> **WHAT TO DO**: Return every line below exactly, without dropping any.

> **TASK INPUTS**:

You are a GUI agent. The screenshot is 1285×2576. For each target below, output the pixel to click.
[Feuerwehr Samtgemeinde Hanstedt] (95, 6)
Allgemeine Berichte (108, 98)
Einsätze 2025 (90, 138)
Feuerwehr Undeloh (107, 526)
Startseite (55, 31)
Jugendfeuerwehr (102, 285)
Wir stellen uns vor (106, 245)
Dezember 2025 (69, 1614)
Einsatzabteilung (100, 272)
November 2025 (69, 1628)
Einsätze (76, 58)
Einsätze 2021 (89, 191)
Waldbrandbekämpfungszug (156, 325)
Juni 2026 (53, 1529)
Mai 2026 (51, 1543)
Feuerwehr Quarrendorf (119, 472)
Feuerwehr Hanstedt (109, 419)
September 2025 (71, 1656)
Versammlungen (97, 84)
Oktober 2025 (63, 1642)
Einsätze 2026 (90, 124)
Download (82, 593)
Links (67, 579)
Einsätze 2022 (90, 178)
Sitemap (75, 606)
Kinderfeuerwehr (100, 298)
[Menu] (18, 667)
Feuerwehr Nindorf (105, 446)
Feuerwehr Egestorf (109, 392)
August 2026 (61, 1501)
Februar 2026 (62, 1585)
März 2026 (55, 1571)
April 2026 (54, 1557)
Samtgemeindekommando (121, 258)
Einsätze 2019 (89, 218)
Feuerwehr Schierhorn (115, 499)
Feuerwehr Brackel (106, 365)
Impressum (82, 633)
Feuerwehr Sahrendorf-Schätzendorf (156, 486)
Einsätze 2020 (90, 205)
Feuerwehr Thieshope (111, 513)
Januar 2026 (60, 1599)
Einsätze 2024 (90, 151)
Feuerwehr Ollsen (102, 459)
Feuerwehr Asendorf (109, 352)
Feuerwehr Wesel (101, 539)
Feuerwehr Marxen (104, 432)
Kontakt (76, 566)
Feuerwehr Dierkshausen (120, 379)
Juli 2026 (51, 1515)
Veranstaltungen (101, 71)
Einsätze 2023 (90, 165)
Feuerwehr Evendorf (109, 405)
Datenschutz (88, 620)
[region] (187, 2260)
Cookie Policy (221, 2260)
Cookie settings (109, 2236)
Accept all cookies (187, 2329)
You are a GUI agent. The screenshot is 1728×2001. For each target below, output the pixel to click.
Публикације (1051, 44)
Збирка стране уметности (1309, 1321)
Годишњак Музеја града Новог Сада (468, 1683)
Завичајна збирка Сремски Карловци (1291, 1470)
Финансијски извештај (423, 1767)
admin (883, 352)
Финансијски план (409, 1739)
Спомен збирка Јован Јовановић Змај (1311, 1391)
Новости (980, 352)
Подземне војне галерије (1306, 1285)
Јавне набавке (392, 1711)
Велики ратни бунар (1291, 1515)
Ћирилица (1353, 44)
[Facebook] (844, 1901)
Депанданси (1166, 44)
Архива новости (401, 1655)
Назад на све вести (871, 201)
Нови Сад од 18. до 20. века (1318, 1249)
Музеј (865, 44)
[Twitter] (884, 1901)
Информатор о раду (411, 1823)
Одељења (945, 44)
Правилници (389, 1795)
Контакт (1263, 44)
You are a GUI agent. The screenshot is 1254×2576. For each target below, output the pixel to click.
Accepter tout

> **SOLVED PROBLEM**:
You are a GUI agent. The screenshot is 1285×2576. For each target below, output the pixel to click.
[Feuerwehr Samtgemeinde Hanstedt] (95, 6)
Allgemeine Berichte (108, 98)
Einsätze 2025 (90, 138)
Feuerwehr Undeloh (107, 526)
Startseite (55, 31)
Jugendfeuerwehr (102, 285)
Wir stellen uns vor (106, 245)
Dezember 2025 (69, 1614)
Einsatzabteilung (100, 272)
November 2025 (69, 1628)
Einsätze (76, 58)
Einsätze 2021 (89, 191)
Waldbrandbekämpfungszug (156, 325)
Juni 2026 (53, 1529)
Mai 2026 (51, 1543)
Feuerwehr Quarrendorf (119, 472)
Feuerwehr Hanstedt (109, 419)
September 2025 (71, 1656)
Versammlungen (97, 84)
Oktober 2025 (63, 1642)
Einsätze 2026 (90, 124)
Download (82, 593)
Links (67, 579)
Einsätze 2022 (90, 178)
Sitemap (75, 606)
Kinderfeuerwehr (100, 298)
[Menu] (18, 667)
Feuerwehr Nindorf (105, 446)
Feuerwehr Egestorf (109, 392)
August 2026 (61, 1501)
Februar 2026 (62, 1585)
März 2026 (55, 1571)
April 2026 (54, 1557)
Samtgemeindekommando (121, 258)
Einsätze 2019 (89, 218)
Feuerwehr Schierhorn (115, 499)
Feuerwehr Brackel (106, 365)
Impressum (82, 633)
Feuerwehr Sahrendorf-Schätzendorf (156, 486)
Einsätze 2020 (90, 205)
Feuerwehr Thieshope (111, 513)
Januar 2026 (60, 1599)
Einsätze 2024 (90, 151)
Feuerwehr Ollsen (102, 459)
Feuerwehr Asendorf (109, 352)
Feuerwehr Wesel (101, 539)
Feuerwehr Marxen (104, 432)
Kontakt (76, 566)
Feuerwehr Dierkshausen (120, 379)
Juli 2026 (51, 1515)
Veranstaltungen (101, 71)
Einsätze 2023 (90, 165)
Feuerwehr Evendorf (109, 405)
Datenschutz (88, 620)
[region] (187, 2260)
Cookie Policy (221, 2260)
Cookie settings (109, 2236)
Accept all cookies (187, 2329)
You are a GUI agent. The screenshot is 1728×2001. For each target below, output the pixel to click.
Публикације (1051, 44)
Збирка стране уметности (1309, 1321)
Годишњак Музеја града Новог Сада (468, 1683)
Завичајна збирка Сремски Карловци (1291, 1470)
Финансијски извештај (423, 1767)
admin (883, 352)
Финансијски план (409, 1739)
Спомен збирка Јован Јовановић Змај (1311, 1391)
Новости (980, 352)
Подземне војне галерије (1306, 1285)
Јавне набавке (392, 1711)
Велики ратни бунар (1291, 1515)
Ћирилица (1353, 44)
[Facebook] (844, 1901)
Депанданси (1166, 44)
Архива новости (401, 1655)
Назад на све вести (871, 201)
Нови Сад од 18. до 20. века (1318, 1249)
Музеј (865, 44)
[Twitter] (884, 1901)
Информатор о раду (411, 1823)
Одељења (945, 44)
Правилници (389, 1795)
Контакт (1263, 44)
You are a GUI agent. The screenshot is 1254×2576. For each target below, output the pixel to click.
Accepter tout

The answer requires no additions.